Falar dessa prolífera carreira é mais do que mera digressão quando o assunto é o seu último trabalho, o disco duplo "The Abattoir Blues / The Lyre of Orpheus". O Album, que figura nas listas de melhores do ano dos principais periódicos de rock ao redor do mundo, é uma amálgama irretocável de momentos distintos da carreira desse soturno compositor.

No prefácio que escreveu para uma edição avulsa do Evangelho de São Marcos aparecem algumas pistas do que estava acontecendo na alma do Sr. Cave. Ele relata o interesse que teve pelo antigo testamento nos seus vinte e pouco anos. O Deus raivoso e vingativo ali descrito, despejando sua ira sobre a penitente humanidade condiz com sua descrença ,o interesse por literatura violenta,a fatalidade e na noção de que o mal vive próximo a superfície da existência. "Mas ai você cresce, não?! Você amolece. A compaixão começa a brotar pelas rachaduras de um solo negro e amargo. Sua raiva não precisa mais de um nome. Você não acha mais conforto em observar um Deus insano atormentando uma humanidade desgraçada quando você aprende a perdoar a si e ao mundo".

A transformação do autor se rebate em sua obra. Entre os discos "From Her to Eternity"(1984) - cuja faixa título embalou o amor de um anjo por uma trapezista no filme "Asas do Desejo" - ao sanguinário "Murder Ballads "(1996), bem como na carreira "pré Bad Seeds", vemos o jovem indignado, olhando para os céus com revolta e para a humanidade com descrença (ou vice-versa). No "The Boatman's Call"(1997) e seus sucessores as guitarras nervosas cedem lugar a um piano dramático e cordas limpas. A revolta sublimou em melancolia e beleza (com uma boa dose de compaixão), os climas tempestuosos se tornaram suaves sem perder a substância.

Em "The Abattoir Blues / The Lyre of Orpheus" as duas perspectivas se misturam.
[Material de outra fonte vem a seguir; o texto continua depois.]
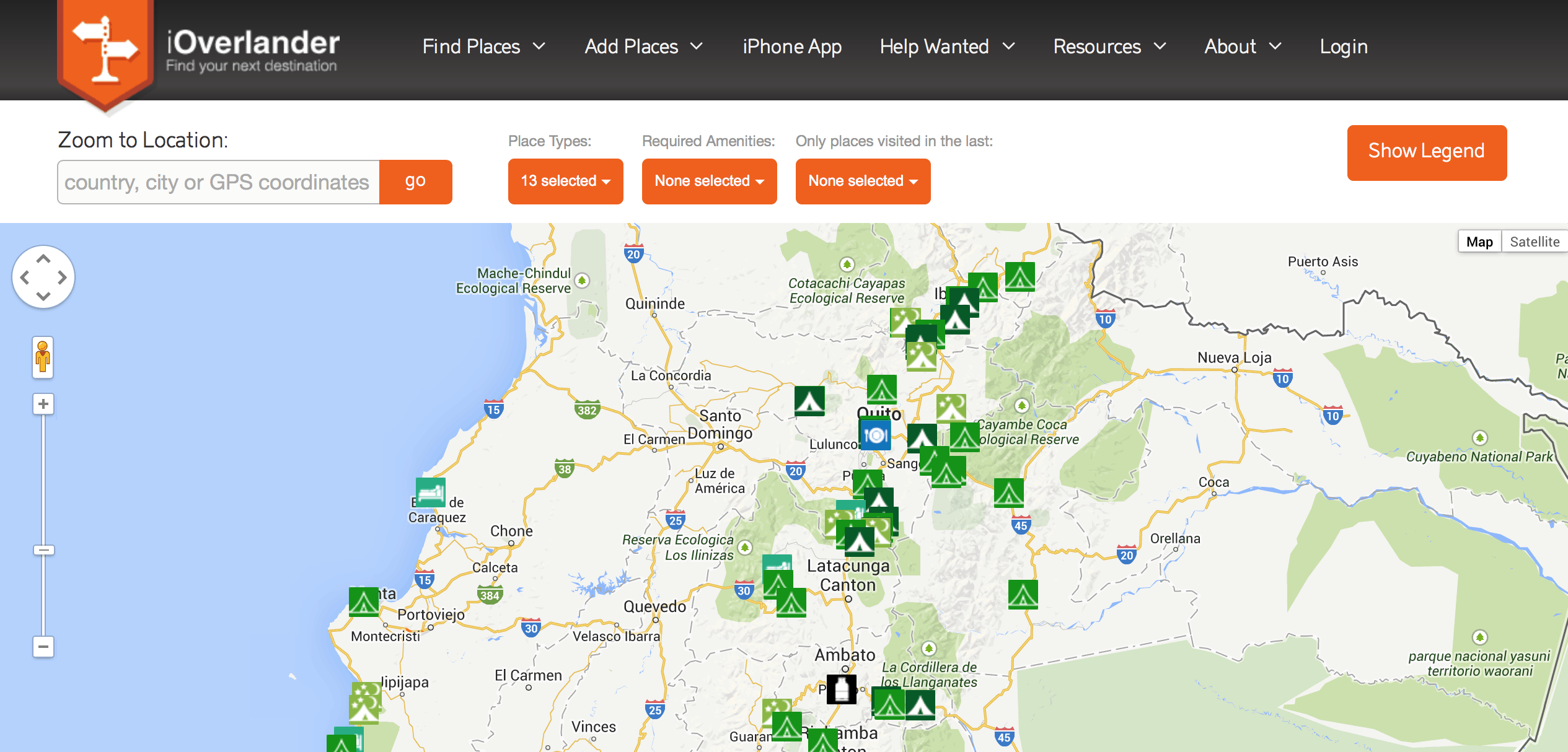
Task: Click the Show Legend button
Action: pos(1426,152)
Embora o primeiro disco (The Abattoir Blues - o "Blues" do abatedouro) tenha no título uma metáfora para a visão de mundo do jovem Cave, e no segundo ( The Lyre of Orpheus - o drama grego sobre o amor que se encontra, o amor que se perde, a luta para recupera-lo - e ai se tem que descer até o inferno- e o amor que se perde mais uma vez e para sempre) trate da melancolia que habita seus últimos trabalhos, esses elementos dispares estão mesclados em todo o album.
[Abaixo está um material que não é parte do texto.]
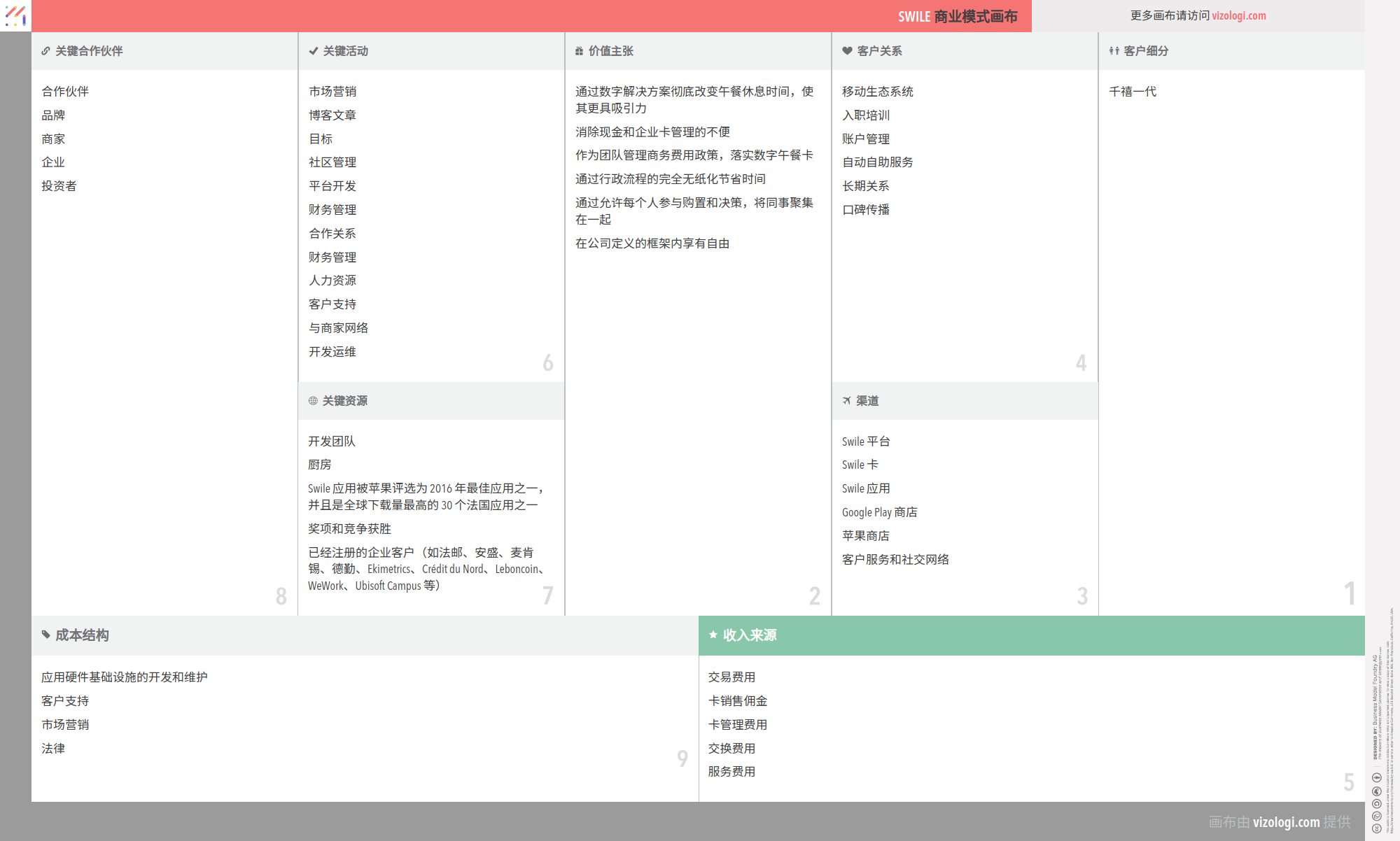Click the globe icon beside 关键资源
Viewport: 1400px width, 841px height.
click(x=313, y=401)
"The Abattoir Blues" é a prova de que o garoto revoltado ainda vive, ou teve que voltar a tona (talvez em resposta a selvageria da política internacional de hoje). A saída de Blixa Bargeld dos Bad Seeds trouxe a solução inesperada de utilizar vocais em coro e elementos acústico para dar mais peso aos climas carregados ( e funciona !). Em contrapartida uma atmosfera elétrica permeia o drama do segundo disco. Músicas como "Get Ready for Love", Hiding All Away", There She Goes, My Bealtifull World", "Easy money" e "Carry me" mostram que Nick Cave, em algum lugar entre o abatedouro do mundo e o inferno dos amores perdidos, encontrou uma nova maneira de compilar suas canções; visita o passado com dignidade e brinda o futuro de sua obra com a esperança que só se pode ter com os artistas que (além da primorosa qualidade estética) não nos deixam saber ao certo o que esperar.